Chapter 3
Serpentine
by Ashley Grant
Simple and carefree, all the hopes, wishes, dreams, and desires she had sought to grasp hold of in thirty years; they had now dwindled down to only three.
She wanted a stress free and peaceful existence, first and second. They were the easiest to wrap ones’ head around. The third, however, was a desire she kept only to herself. It stayed buried, locked away in the deepest part of her heart.
Victoria sighed; almost mournful of the fact she had been born a human. She scratched the head of her beloved, some might say, unusual pet. She watched while the python’s muscles clenched. Its long body wrapping itself around her arm. She smiled gently at her companion; the cool smooth feel of the scales may not have seemed so for others, but, for her, they offered comfort.
It continued. The snake twisted its frame in a slow dance on its owner. It was said reptiles didn’t ‘feel’ the way other animals did, that they weren’t ‘built’ that way. Still, as the creature moved up Victoria’s limbs, she felt the anger begin to stifle its way out from the walls of her house.
The reptile pressed itself against Victoria’s cheek.
Victoria was exhausted; her limbs, her head, every part of her body ached. Shifting the large creature to her shoulders, Victoria carried her pet back to its cage. The python curled once more, shoving its body against the glass like water to a dam. She scratched its head in her attempt to soothe it, then, closed the lid.
Tears slithered down Victoria’s cheeks. She placed one of her palms against the glass of the tank. The ball python shifted, holding her stare with its invigorating amber eyes. She laughed while she watched the snake curl itself toward the top of its confinement, its eyes still looking at her.
“Your life is perfect. Can I have it?” The distraught owner continued to watch the serpent through the clear wall.
Everything done for it. Everything peaceful. There was no expectation – a snake couldn’t disappoint a person.
The python’s pupils followed the slightest of its master’s movements. From the veins pulsing in her neck to the sweat Victoria wiped off from her forehead, every part of its owner showed distress that was easy to spot.
Victoria shook her head and laughed to herself again. She was entertaining a ridiculous fantasy, that’s what the logical part of her brain shouted – the allure of being able to live without a care in the world and hide whenever she wanted.
“I need more sleep, I’ve lost it.” Victoria muttered to herself.
Thuds could be heard from the second story – they were the source of her irritation and heartache. With one last glance, she turned to head up the stairs and to her room. She stopped for a moment. The python was moving around the cage with its head in the air. For some reason, she couldn’t explain, she found herself drawn to it. The dance compelled her to stay a moment longer.
Everything seemed to fall away. She watched the ball python move and coil around tank, feeling mesmerized by the spectacle of it all. The python’s bright scales gleamed beneath the light of its heat lamp. In this moment, she felt bliss. She hadn’t a care in the world, not of anything, certainly not of the petty issues life threw her way. She felt calm, watching the snake’s entertaining little show.
A bright-white layer glossed over the snake’s eyes and soon, her own eyes stung and became irritated. They became so dry Victoria desperately tried to raise her hand to rub the vexing sensation away. The weariness of all her limbs won out against her best efforts.
At last, her eyes no longer vexed her. Suddenly, a soothing warm environment encased Victoria as her vision cleared once more. She shook her head, and her neck moved at angles once foreign to her. Angles that were foreign to a human body. Flicking out the snake’s thin tongue. Her tongue, she smelled the cage.
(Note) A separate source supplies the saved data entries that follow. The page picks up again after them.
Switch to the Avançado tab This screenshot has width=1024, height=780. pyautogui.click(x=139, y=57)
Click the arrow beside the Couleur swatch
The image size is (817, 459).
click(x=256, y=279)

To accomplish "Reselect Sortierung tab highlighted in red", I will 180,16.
Her new form energized by the evening. She slithered in her new body; the reptilian instincts overcame her. The human part still laid in the back of her mind, however, now it was but a passenger to her new life.
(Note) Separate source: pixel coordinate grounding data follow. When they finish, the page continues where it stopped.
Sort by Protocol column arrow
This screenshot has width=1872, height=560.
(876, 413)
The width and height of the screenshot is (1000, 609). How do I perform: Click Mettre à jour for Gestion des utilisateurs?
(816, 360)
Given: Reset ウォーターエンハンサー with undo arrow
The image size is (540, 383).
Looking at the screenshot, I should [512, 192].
Victoria climbed onto the artificial vine in the back corner of her cage and shoved all her muscle against the corner of the lid. It slid by a couple inches and soon, the metal gave way for the new python enough for her to slip out of her enclosure. She slithered out from her confinement, maneuvering until she reached the floor. Meanwhile, Victoria’s former body sprawled unconsciously on the hard wood of the living room. Victoria slithered nearer to the still mortal; the scent of the larger being was familiar to her.
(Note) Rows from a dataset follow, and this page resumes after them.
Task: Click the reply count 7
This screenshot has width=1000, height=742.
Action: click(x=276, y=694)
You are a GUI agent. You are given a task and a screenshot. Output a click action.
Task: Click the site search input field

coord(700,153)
“Friend,” Victoria’s mind thought – her reptile mind and her distant human mind thought in unison.
Victoria brushed against the body, nuzzling her head briefly under the body’s chin. She flicked her tongue out again to survey her surroundings, she could sense something else in the house. On the second floor, there were other creatures. This was her life now, it seemed.
She was hungry and a part of her brain demanded she eat before sunrise. It was the part that mattered. The part that’d soon be all that was left.